The Legal Aid Agency has released an update on April's cyber attack.
The Agency became aware of a cyber attack on its online digital services on Wednesday 23 April.
These are the services through which legal aid providers log their work and receive payment from the Government.
Following the attack, the agency took immediate action to bolster the security of the system, and informed all legal aid providers that some of their details, including financial information, may have been compromised.
Since then, they have been working with the National Crime Agency and National Cyber Security Centre and informed the Information Commissioner.
On 16 May, it was discovered that the attack was more extensive than originally thought and the attackers had accessed a large amount of information related to legal aid applicants.

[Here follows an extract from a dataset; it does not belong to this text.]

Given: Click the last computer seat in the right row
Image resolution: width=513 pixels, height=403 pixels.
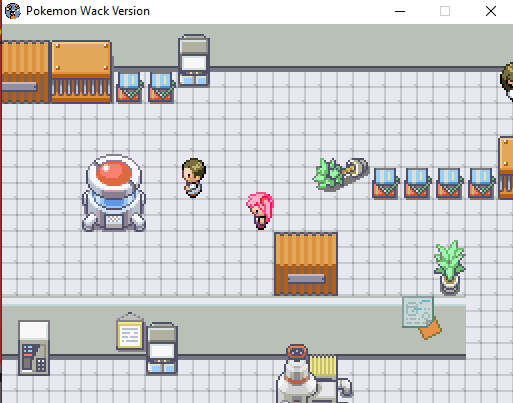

It is believed the group accessed and downloaded a significant amount of personal data from those who applied for legal aid through the digital service between 2007 and 16 May 2025 when the systems were taken offline. This data may have included contact details and addresses of applicants, their dates of birth, national ID numbers, criminal history, employment status and financial data such as contribution amounts, debts and payments.
Members of the public who have applied for legal aid in this time period are urged to take steps to safeguard themselves. They are recommended to be alert for any suspicious activity such as unknown messages or phone calls and to be extra vigilant to update any potentially exposed passwords.
An injunction is in place to prohibit sharing of this data.